Groupe Etam : les supply chains face au paradigme de l'éco-responsabilité
En propos liminaire, Benjamin Durand-Servoingt revient sur le grand paradoxe auquel doit faire face une grande entreprise comme Etam : "D'un côté, le consommateur veut plus de mode, de rapidité. Ils veulent se laisser inspirer par le dernier produit en magasin ou la dernière tendance émergente sur les réseaux sociaux.
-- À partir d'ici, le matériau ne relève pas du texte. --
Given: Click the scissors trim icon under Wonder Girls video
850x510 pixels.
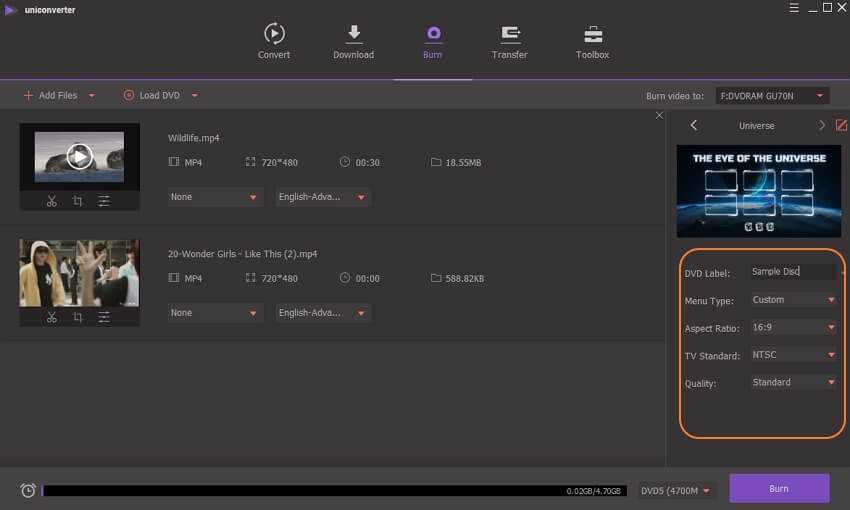Looking at the screenshot, I should (52, 317).
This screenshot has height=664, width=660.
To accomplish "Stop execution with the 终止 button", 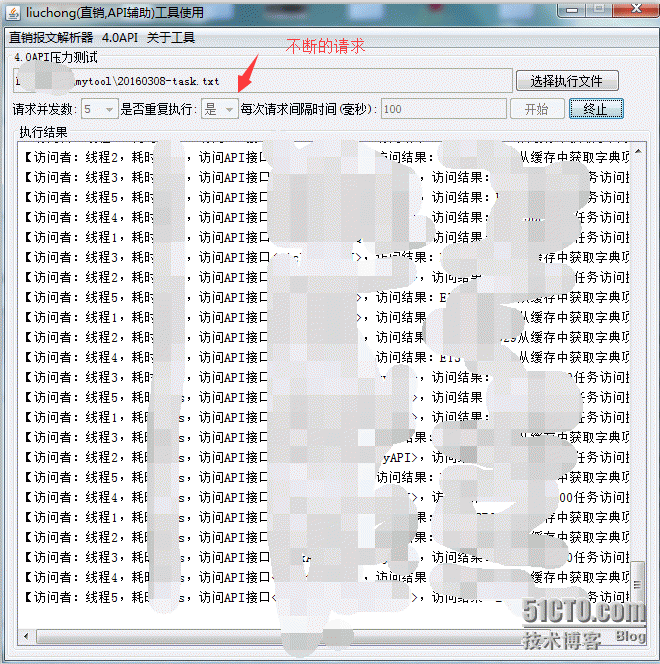I will [596, 109].
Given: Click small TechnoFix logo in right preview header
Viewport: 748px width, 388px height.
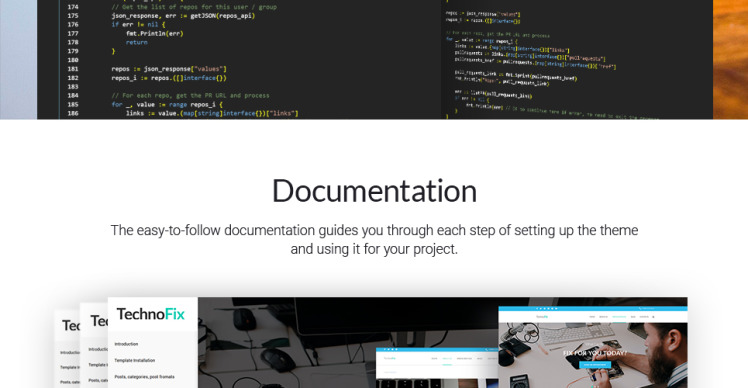Looking at the screenshot, I should point(542,317).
De l'autre, il milite pour plus d'engagements écoresponsables", explique-t-il avant d'ajouter que la GenZ est particulièrement touchée par ce paradigme "Ils peuvent dans la même journée militer contre le traitement des Ouïghours, interpeller les marques sur les réseaux sociaux à propos du suremballage et faire une commande sur des plateformes tels que Shen ou Boohoo."
Face à cela, les marques se doivent de réagir. "Elles peuvent choisir d'aller vers plus de mode et de rapidité, mais cela demande beaucoup d'investissement et peut résulter par beaucoup d'invendus, et par une marge moindre. Elles peuvent également choisir de s'orienter vers plus d'éco-responsabilité, mais cela va demander de repenser la production pour la rendre plus durable, d'accompagner les fournisseurs… Et pourtant, malgré cela, il y aura toujours des consommateurs pour vous dire que vous n'allez pas assez loin et qu'il faut réduire votre production", ironise Benjamin Durand-Servoingt.
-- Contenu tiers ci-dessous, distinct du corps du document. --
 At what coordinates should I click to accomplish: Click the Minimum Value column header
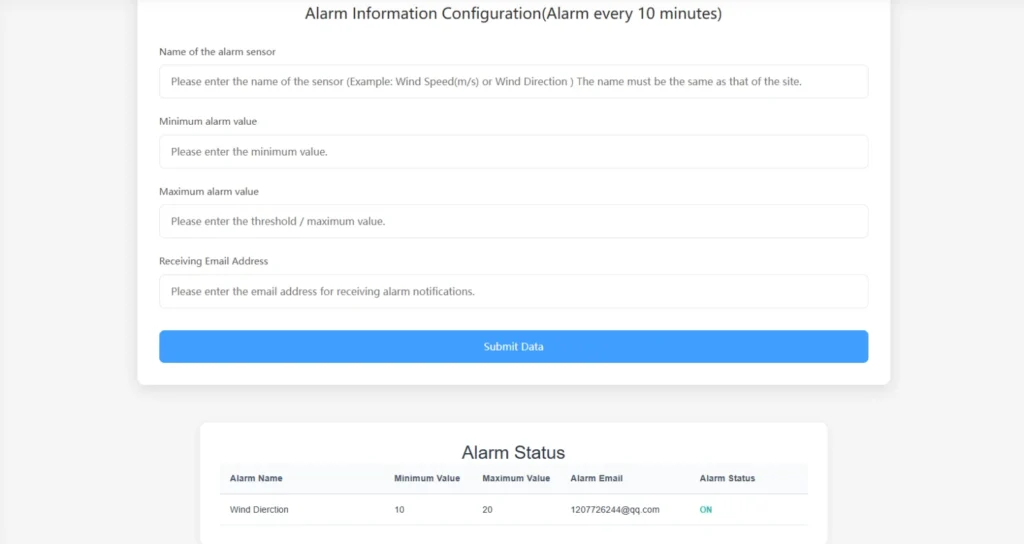coord(427,479)
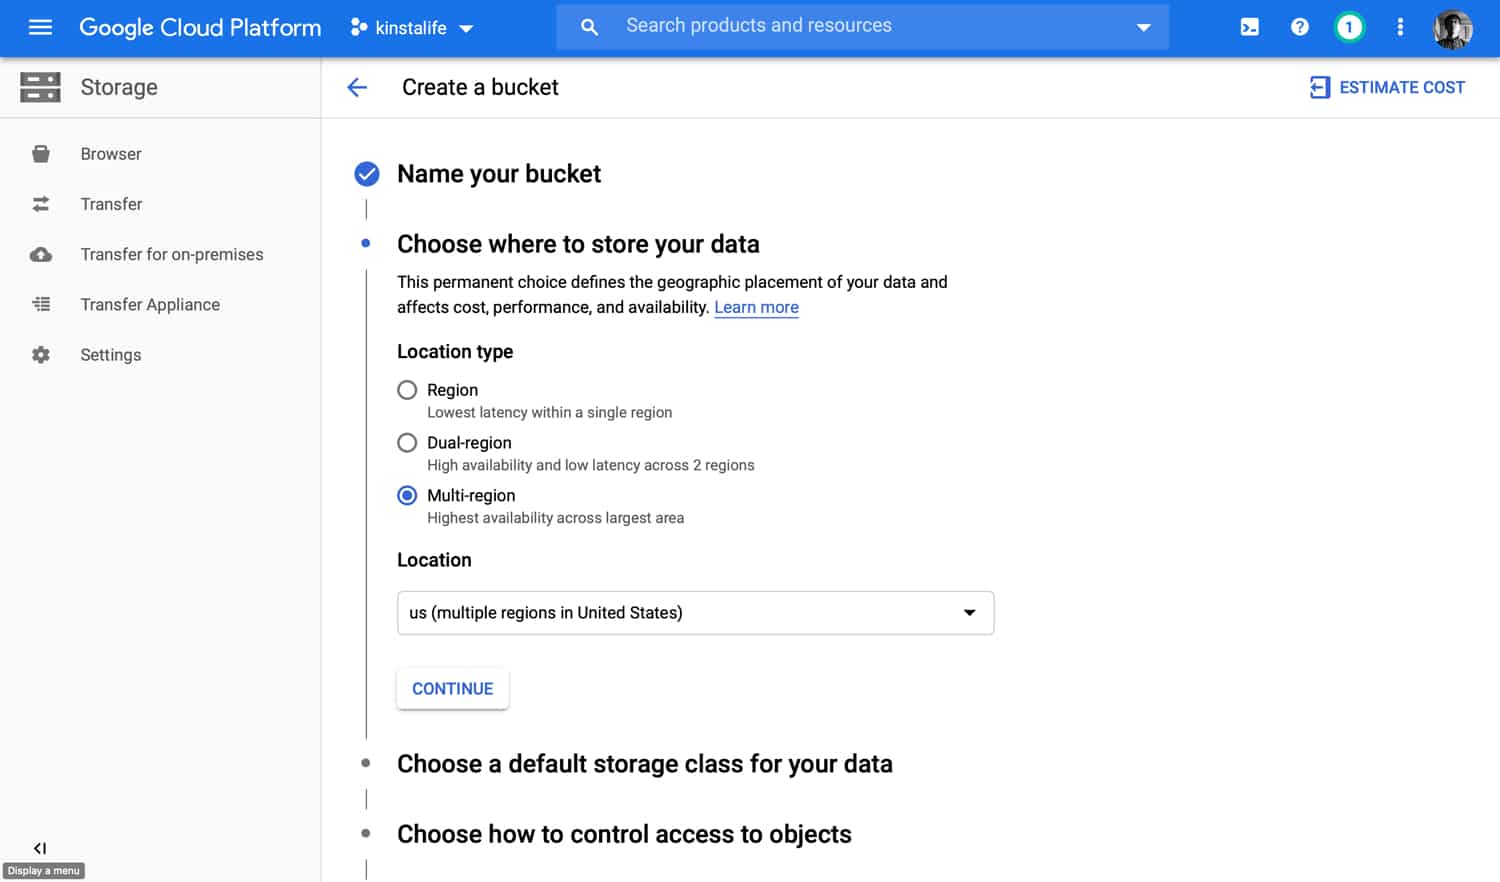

Ce constat a poussé Etam à repenser l'intégralité de ses méthodes de travail, et notamment sa supply chain, afin de pouvoir allier rapidité, mode et durabilité. L'expert nous donne quelques exemples des dispositifs mis en place :
- La reprise en main de la chaîne de valeur : Etam a adopté différents outils de traçabilité afin de mapper l'intégralité de la chaîne de production d'un produit. Les effets sont aussi bénéfiques que multiples : passage de 20% (2018) à 60% (2021) de l'utilisation de matières écoresponsables en enlevant certains intermédiaires, gain sur le lead time pour intervenir dans l'usine, création de synergies entre fournisseurs et meilleurs contrôle de ces derniers.
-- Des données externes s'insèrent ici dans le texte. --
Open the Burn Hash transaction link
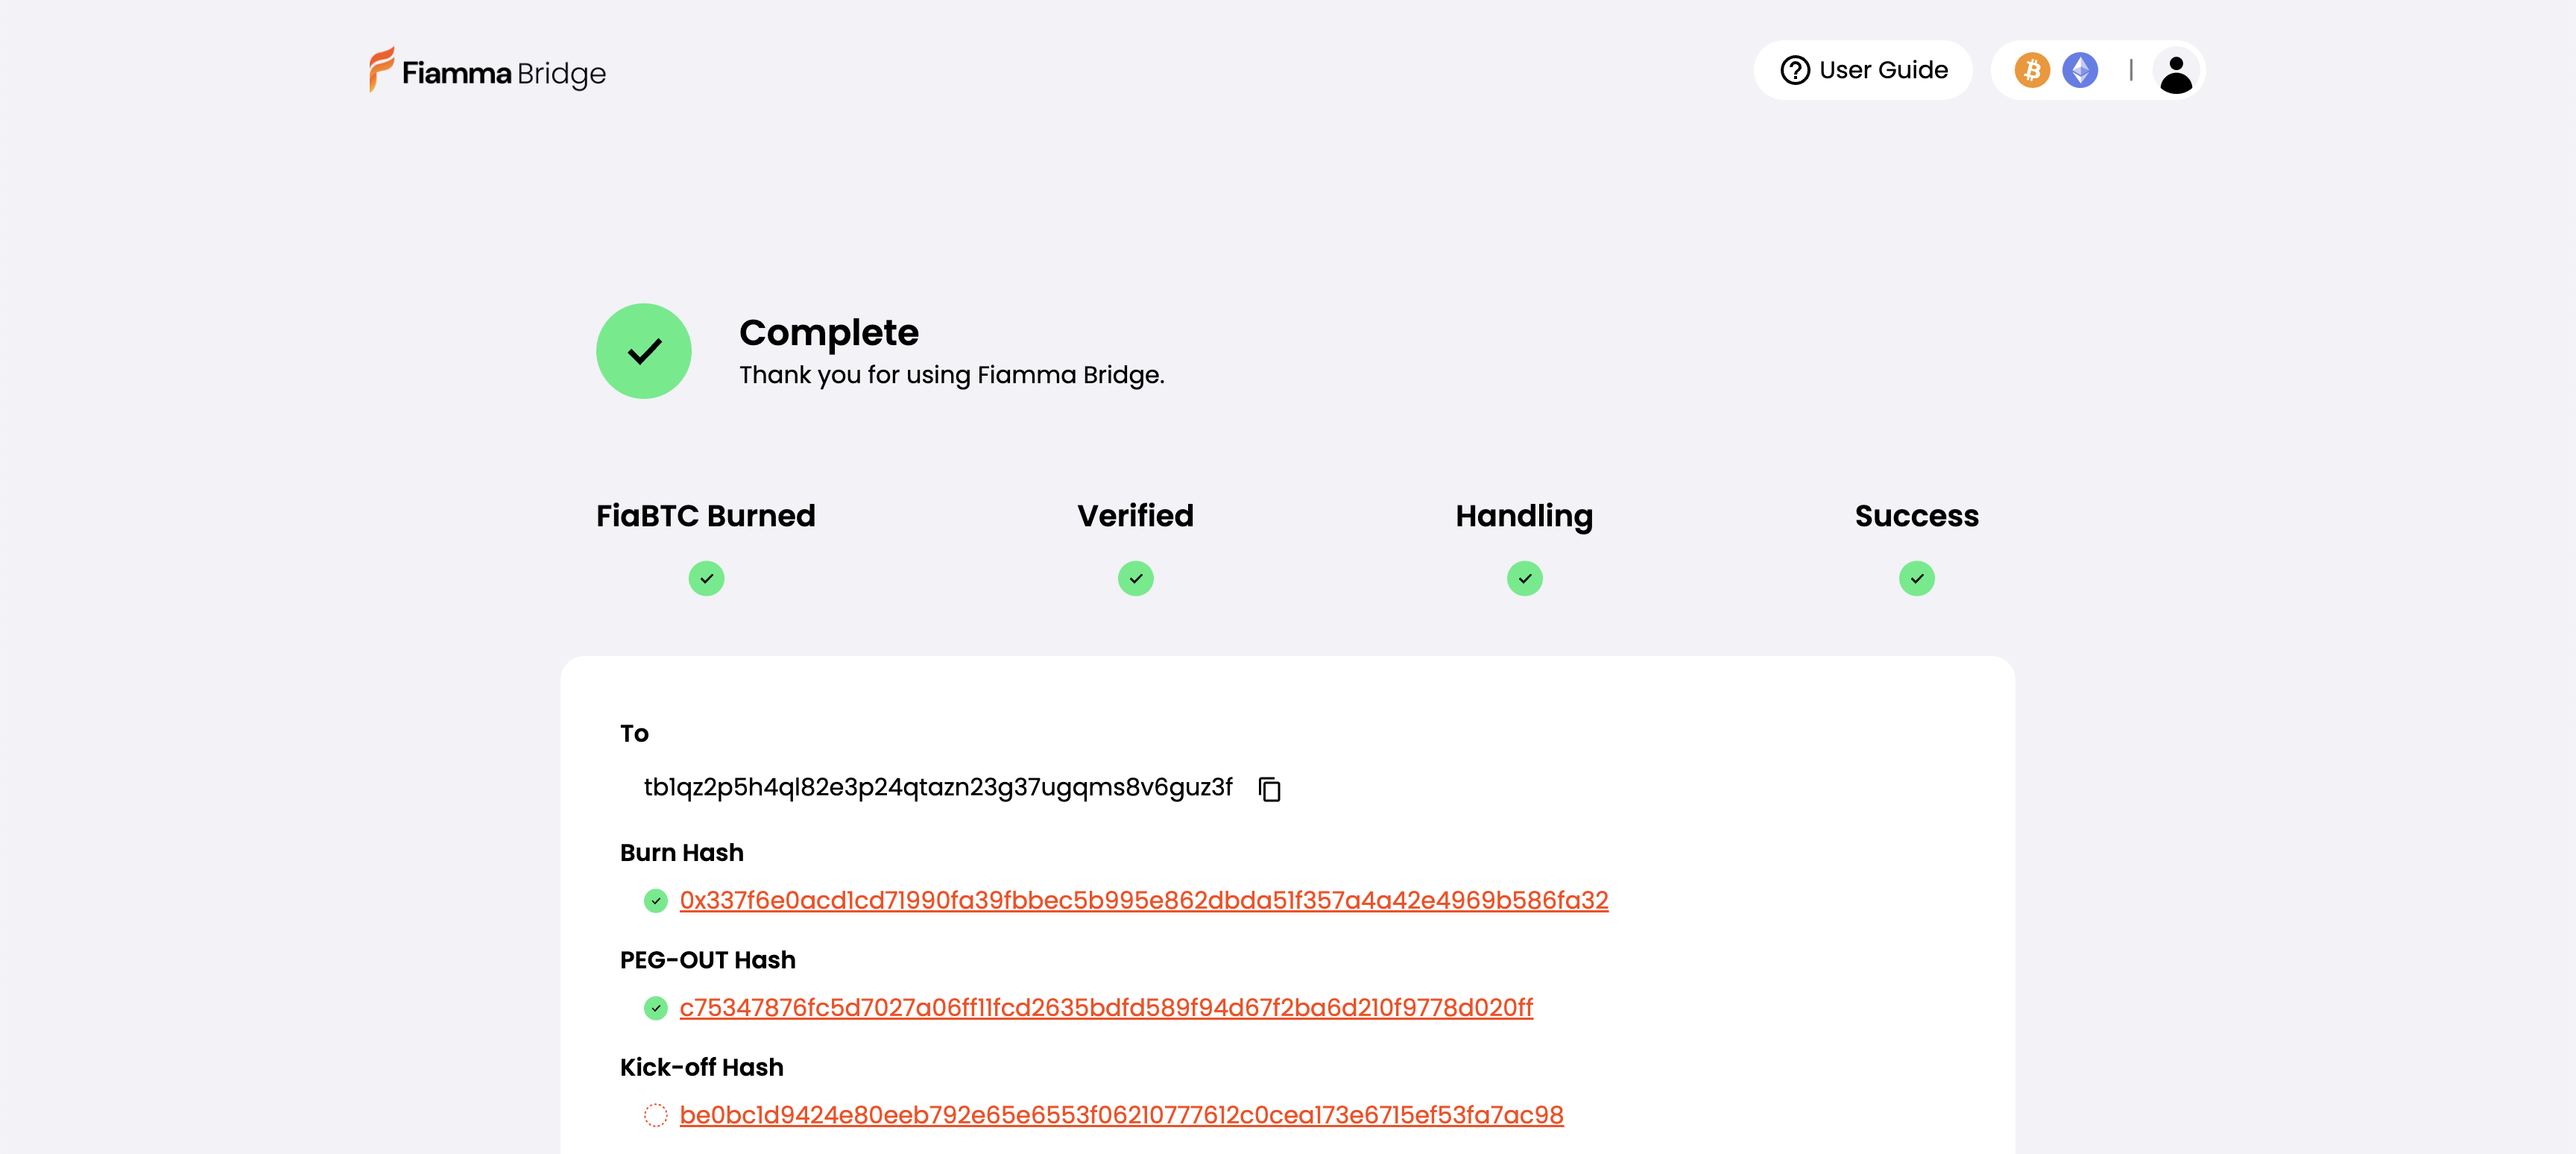 pyautogui.click(x=1143, y=900)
- Livraison : face aux injonctions d'immédiateté émises par les clients, Etam a développé plusieurs outils de livraison rapides permettant de limiter l'impact écologique et économique : ship from store, click & collect, e-réservation avec possibilité de se faire livrer à vélo…
- Transparence : Etam appose sur les étiquettes de ces produits des QR Codes. Si le client scanne ce dernier, il découvre une vidéo de l'usine ou le produit a été conçu. "Cela permet de montrer les conditions de production et de réassurer le consommateur vis-à-vis de nos engagements RSE […] À terme nous aimerions déployer le dispositif sur l'ensemble des étapes de la chaîne de production afin que le client ait une visibilité totale", précise Benjamin Durand-Servoingt.
- Repenser le cycle de vie du produit : depuis 2019, Etam propose aux consommateurs un service de collecte de vêtements usagés. Une fois collectés, ceux-ci sont ensuite recyclés et transformés en isolants. La marque travaille également sur des logiques de seconde main et de recyclage intégré directement au sein des circuits de production. "Cela nous permettra par exemple à l'avenir de réutiliser les fibres textiles des produits pour en concevoir de nouveaux, et ainsi pallier de potentiels problèmes d'approvisionnement en matière première", indique l'expert.
En conclusion, Benjamin Durand-Servoingt donne sa vision de la supply chain à horizon 2025 : pour lui, cette dernière devra être innovante, automatisée, connectée, vertueuse pour l'environnement, rapide, réactive, agile, et bien entendu performante sur le plan économique.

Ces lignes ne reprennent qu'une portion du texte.